Reputation: 1893
I'm working with the NYC MVA dataset. I've combined the CRASH DATE
and CRASH TIME
columns into a single column with format 2017-06-26 22:00:00
. I'd now like to add a categorical column based on seasons. In order to do this, I'm looking to apply a mask to each season name and fill the column based on that, using the following basic structure:
df[df['CRASH TIME'].dt.date < dt.date(:,1,2)]
The problem is that the datetime
date Timestamp requires a year input; the dataset spans a number of years. I would like to select all years, not any given year. In other words, I'd like to just select the month and date, and not the year.
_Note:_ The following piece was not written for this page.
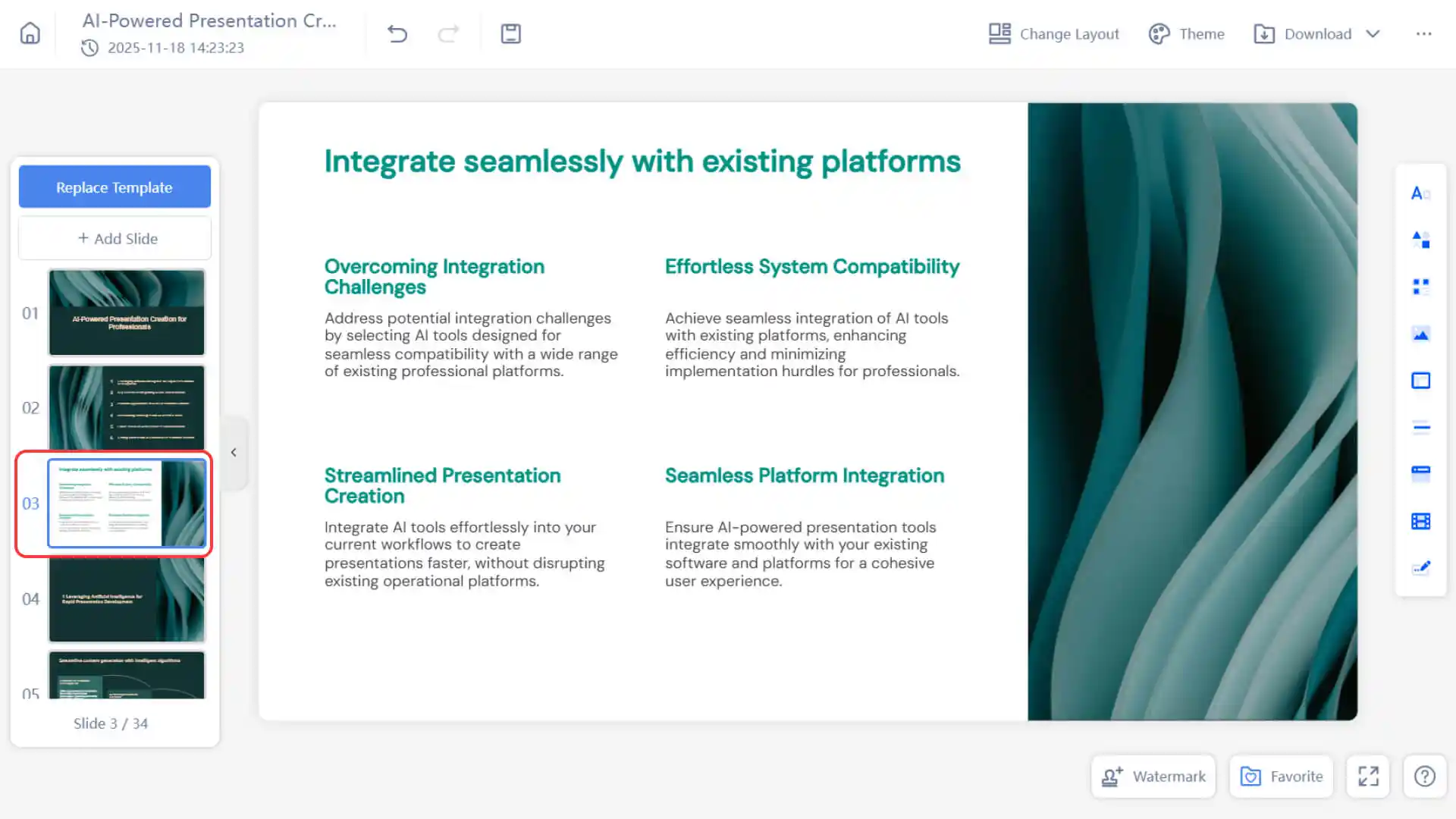Open the Theme menu
Image resolution: width=1456 pixels, height=819 pixels.
1187,34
Is there a way to do that using datetime
Timestamps?
Upvotes: 1
Views: 48
Reputation: 419
assuming your using pandas for manipulating the data you could do something like this
df['day'] = df['CRASH TIME'].apply(lambda r:r.day)
df['month'] = df['CRASH TIME'].apply(lambda r:r.month)
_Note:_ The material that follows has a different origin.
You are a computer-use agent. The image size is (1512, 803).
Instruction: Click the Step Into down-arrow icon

Then you can combine them or work with them just as they are.
Upvotes: 2
Reputation: 9359
I'm not sure there's a way how to directly compare only a part of date
, but you can extract the month
and day
into a tuple and compare them that way:
month_day_left = (df['CRASH TIME'].dt.date.month, df['CRASH TIME'].dt.date.day)
month_day_right = (dt.date.month, dt.date.day)
(2, 1) < (2, 2) # True
(1, 10) < (2, 1) # True
(2, 1) < (1, 30) # False
you can eventually wrap this comparison into a custom function and use it that way:
df[ is_earlier(df['CRASH TIME'].dt, dt)]
Upvotes: 1